Sam narrowed his eyes. “And that’s why you killed all the other psychics." He snorted in disgust. "I can’t even count how many lives you’ve ruined.”

“Who here hasn’t killed someone? You, of all people, want to cast the first stone?”

“I’ve never killed other humans.”

Azazel laughed. “Well, now, don’t you think that’s a little racist? Vampires are people, too. And how about werewolves? Most of them turn back after you shoot them in the heart—and then they have a few, last, confused moments to see you and wonder why the hell a young man like yourself is murdering them in cold blood.”

Sam’s jaw tightened, remembering the last werewolf they’d hunted—she hadn’t even realized what she was. But... “Even then, we only kill them because there’s no other way to stop the deaths they’d cause otherwise. Unlike you.”

“We’re not that different, kid. It’s just our reasons that are different, and you’d be surprised, Sammy, how much your justifications can change over a couple of millenia.”

“Bullshit.”

Azazel grinned. “Is it? You’re not sure, are you? ‘Psychics.’ You think you’re just humans with a gift?”

Licking his lips, he swallowed and said, “Then what?”

The grin became a mocking smirk. “Why, Sammy—you’re on your way to being a demon. Evolution, right before our eyes.”

“It’s not the same.”

“Mindreaders plant some of their consciousness into other people’s brains. That doesn’t sound a little bit like possession to you? And you...you’ve got the power to do almost anything demons can do, or you will once I’ve trained you. You’ve even had a taste of demon blood. And I’ve had a taste of your wrath, and, Sam...it burns hot as hell, doesn’t it?”

“I hope it burns you, you sonuvabitch!”

“Nope. Not a bitch. Haven’t you read your Bible? I’m a Son of God,” Azazel sneered, his lip curling scornfully. “You know I'm right, Sam. You have the potential—you just have to make the right choice. You can’t understand yet how much I’m offering you. You know that rush you feel when you use your power? That’s nothing compared to what you could have.”

“I’m a hunter,” Sam said, lifting his chin defiantly. “I’ll never follow you.”

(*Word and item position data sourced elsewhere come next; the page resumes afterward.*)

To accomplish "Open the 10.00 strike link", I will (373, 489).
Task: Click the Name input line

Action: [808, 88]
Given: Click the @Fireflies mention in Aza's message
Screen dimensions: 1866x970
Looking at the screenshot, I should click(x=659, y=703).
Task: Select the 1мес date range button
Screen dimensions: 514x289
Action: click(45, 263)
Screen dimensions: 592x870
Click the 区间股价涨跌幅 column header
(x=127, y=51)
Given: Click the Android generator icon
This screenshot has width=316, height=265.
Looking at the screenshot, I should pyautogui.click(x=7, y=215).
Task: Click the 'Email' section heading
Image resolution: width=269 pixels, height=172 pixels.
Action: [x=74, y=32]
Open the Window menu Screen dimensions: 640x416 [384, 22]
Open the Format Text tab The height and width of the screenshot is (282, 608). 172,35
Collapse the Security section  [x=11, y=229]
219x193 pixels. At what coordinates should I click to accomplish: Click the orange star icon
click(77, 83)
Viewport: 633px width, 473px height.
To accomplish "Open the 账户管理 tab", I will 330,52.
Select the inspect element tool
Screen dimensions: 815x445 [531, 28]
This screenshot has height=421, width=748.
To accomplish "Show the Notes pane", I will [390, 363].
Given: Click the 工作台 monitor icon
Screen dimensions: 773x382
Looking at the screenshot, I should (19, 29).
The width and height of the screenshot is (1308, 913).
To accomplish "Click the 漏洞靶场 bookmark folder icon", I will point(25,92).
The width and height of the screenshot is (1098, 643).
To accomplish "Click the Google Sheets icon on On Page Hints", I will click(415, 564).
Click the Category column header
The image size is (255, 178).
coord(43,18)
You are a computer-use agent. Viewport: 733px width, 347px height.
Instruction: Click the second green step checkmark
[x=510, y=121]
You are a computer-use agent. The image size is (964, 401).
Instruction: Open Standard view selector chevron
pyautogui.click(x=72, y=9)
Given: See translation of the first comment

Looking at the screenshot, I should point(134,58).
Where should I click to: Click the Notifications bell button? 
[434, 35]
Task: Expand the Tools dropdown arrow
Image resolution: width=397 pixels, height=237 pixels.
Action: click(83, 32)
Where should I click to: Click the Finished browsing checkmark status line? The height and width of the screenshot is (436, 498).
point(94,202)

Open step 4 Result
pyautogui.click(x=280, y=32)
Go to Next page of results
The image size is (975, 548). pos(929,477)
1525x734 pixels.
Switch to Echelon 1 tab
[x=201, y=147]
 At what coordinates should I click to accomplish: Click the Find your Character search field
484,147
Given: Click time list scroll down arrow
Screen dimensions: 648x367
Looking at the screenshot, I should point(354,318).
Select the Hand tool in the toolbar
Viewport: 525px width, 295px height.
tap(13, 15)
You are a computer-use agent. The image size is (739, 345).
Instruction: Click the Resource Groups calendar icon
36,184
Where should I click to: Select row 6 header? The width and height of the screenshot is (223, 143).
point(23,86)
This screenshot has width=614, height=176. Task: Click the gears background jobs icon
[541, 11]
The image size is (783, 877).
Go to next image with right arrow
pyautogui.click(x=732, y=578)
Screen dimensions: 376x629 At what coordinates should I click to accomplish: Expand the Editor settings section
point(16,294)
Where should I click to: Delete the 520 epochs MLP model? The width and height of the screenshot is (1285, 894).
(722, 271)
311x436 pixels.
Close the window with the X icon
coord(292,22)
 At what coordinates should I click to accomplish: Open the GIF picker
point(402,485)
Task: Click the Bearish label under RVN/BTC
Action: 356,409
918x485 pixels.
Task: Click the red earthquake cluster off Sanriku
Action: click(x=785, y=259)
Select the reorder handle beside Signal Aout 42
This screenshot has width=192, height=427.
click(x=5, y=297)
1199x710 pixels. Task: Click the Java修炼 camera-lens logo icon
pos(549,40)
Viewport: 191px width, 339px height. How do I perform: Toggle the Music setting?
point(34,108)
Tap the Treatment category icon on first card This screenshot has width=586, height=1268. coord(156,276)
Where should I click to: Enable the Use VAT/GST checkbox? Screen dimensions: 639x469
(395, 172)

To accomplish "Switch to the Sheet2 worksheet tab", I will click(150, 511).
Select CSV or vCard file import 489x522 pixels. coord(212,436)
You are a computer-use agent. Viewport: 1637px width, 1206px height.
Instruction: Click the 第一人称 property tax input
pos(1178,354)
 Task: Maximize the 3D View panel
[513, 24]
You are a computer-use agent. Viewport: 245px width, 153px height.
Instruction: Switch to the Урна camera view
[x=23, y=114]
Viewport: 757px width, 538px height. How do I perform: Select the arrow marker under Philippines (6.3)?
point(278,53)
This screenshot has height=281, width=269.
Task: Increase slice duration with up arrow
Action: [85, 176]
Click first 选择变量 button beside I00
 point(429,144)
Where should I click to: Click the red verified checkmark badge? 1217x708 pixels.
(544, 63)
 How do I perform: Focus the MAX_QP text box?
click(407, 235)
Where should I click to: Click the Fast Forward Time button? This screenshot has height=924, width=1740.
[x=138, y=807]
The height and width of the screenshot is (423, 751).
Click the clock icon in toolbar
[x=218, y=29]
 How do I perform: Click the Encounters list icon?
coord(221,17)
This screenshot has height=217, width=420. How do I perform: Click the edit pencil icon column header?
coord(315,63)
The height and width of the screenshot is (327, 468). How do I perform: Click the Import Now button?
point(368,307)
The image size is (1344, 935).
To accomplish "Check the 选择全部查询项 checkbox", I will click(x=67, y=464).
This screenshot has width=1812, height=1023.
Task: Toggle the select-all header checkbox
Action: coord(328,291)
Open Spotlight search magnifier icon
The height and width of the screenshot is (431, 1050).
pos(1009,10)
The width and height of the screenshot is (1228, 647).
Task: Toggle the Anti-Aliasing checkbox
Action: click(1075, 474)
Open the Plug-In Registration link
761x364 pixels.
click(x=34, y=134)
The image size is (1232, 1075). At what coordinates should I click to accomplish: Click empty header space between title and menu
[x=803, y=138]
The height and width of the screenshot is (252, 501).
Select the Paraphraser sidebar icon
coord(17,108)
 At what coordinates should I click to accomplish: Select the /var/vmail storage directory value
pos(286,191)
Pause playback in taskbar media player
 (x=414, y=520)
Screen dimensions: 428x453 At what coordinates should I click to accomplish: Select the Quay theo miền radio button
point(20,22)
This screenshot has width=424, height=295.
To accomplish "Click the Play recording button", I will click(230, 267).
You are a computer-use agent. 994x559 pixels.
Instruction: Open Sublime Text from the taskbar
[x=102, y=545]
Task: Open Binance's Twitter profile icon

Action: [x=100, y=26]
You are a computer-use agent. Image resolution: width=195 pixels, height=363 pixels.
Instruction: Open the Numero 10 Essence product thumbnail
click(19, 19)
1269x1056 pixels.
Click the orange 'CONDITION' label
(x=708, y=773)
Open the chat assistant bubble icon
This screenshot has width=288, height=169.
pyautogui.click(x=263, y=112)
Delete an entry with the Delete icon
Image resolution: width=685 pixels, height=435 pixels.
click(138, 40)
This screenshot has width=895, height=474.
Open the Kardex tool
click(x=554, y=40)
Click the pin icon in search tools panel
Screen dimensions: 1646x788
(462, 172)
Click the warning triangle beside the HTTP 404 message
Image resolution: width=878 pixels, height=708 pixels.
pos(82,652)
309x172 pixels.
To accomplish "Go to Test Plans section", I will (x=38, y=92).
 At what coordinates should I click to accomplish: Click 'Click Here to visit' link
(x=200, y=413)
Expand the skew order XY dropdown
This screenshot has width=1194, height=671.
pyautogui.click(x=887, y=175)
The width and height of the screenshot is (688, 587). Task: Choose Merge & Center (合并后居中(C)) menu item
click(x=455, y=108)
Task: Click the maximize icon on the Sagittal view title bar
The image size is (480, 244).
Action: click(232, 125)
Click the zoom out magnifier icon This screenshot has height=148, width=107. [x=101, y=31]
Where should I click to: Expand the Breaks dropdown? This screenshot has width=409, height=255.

The demon nodded condescendingly. “That’s right. You save people. Well, Sammy, here’s the thing. I’ve got a few more people for you to save. You just have to do a few things for me in return.”

“I’m not helping you,” he repeated flatly.

“We’ve had this conversation before.” Sam tilted his head, his mind whirring through what he remembered of the dreams.“Don’t you remember? ‘Is there nothing you want more than killing the demon?’

Realization sank in, and he pushed a step closer, hissing, “What have you done to them?”

Azazel held out his hands.“Nothing...yet. But slow down, kid. You’re forgetting something else we talked about that night. You’re not the only one left standing.”

“Ava Wilson,” he said, looking around as if expecting to see the woman suddenly standing there. “You sent her to...”

“Ava?” Azazel chuckled. “Oh, she was close—surpassed my every expectation. But she’s been dead for weeks now—defeated by my reigning champ.” The demon shifted his gaze to something beyond Sam’s view. “Here he is now. Sam, meet Jake Talley. I’ve already told Jake who you are; hope you don’t mind.”

Sam turned and moved until he could see both figures at once. A tall man in military fatigues stood several feet away, looking tense but sharp.

“I thought Jake was...”

“Overseas? And where did you fall asleep last night?”

Shit. How powerful would something have to be to do something like that?

“Now that the introductions are over with,” Azazel continued, “I have an assignment for you, Jake. Once you leave here, you’re going to kill John and Dean Winchester.”

Sam stopped breathing.

Jake’s eyes fixed on Sam’s, and he thought he saw regret pass through them.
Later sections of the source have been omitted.